## PROVIDED RECORDS
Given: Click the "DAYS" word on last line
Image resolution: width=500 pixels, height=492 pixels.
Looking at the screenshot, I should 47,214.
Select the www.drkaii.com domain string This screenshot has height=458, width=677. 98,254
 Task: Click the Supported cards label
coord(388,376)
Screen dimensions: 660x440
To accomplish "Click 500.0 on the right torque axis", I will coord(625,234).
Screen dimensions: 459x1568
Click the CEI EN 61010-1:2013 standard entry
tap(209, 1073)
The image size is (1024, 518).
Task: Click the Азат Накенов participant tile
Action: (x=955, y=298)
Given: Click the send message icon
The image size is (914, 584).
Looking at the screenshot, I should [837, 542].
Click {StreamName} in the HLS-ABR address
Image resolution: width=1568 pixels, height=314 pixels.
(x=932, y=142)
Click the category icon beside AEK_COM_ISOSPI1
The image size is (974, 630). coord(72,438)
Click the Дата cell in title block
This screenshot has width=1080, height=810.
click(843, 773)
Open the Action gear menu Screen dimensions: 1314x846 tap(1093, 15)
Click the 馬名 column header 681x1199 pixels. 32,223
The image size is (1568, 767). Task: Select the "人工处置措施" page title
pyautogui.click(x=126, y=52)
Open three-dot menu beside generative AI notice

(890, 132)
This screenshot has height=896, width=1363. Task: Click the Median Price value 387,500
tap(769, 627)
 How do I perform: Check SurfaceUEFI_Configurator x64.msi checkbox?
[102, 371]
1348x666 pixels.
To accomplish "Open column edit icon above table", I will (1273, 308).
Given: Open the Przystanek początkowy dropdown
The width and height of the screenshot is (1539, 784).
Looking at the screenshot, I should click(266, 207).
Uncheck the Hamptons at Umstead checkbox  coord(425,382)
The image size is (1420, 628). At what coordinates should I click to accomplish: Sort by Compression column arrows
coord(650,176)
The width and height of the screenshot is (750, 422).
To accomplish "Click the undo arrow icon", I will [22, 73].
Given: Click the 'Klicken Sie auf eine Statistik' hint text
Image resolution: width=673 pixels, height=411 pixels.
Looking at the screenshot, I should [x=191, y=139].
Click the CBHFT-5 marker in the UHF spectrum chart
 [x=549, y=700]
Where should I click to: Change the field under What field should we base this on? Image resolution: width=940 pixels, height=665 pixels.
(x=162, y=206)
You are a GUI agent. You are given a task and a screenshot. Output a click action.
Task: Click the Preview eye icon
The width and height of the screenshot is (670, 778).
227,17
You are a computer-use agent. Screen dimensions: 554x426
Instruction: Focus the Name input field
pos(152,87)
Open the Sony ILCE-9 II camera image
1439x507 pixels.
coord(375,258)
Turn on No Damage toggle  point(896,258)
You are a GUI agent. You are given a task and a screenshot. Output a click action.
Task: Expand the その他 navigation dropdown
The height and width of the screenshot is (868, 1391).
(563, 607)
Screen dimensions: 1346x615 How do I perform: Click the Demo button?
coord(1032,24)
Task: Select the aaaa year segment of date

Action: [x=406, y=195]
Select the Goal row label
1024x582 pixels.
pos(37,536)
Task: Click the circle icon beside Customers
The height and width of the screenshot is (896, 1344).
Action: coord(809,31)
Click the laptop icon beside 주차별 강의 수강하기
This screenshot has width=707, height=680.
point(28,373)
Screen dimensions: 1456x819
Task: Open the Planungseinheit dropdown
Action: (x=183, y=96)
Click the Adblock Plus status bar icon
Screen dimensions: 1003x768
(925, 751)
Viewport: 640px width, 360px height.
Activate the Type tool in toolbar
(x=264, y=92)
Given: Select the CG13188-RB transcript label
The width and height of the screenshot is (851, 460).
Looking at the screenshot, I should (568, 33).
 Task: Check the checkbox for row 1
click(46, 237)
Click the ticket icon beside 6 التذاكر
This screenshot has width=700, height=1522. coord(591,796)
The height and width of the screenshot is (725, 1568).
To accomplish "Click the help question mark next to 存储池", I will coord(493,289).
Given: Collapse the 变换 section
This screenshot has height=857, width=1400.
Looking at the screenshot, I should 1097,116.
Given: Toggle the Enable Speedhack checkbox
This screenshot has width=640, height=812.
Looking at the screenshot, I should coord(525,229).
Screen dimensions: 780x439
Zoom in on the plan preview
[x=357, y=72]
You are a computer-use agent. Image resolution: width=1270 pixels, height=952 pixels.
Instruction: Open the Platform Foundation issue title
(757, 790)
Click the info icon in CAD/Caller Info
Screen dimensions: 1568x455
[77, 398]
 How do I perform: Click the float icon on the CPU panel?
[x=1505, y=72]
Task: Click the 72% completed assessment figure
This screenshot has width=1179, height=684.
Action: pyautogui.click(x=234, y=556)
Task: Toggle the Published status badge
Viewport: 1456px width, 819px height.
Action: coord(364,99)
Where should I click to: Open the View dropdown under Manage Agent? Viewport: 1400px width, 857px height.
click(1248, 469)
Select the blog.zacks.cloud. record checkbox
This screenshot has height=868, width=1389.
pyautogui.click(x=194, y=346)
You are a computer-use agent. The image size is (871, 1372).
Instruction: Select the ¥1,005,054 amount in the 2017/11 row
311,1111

## EXERCISE DIRECTIONS
Reproduce without changes the part of the records above that opens with the line containing "You are a computer-use agent. The" and runs through the final line of the records.

## RESPONSE
You are a computer-use agent. The image size is (871, 1372).
Instruction: Select the ¥1,005,054 amount in the 2017/11 row
311,1111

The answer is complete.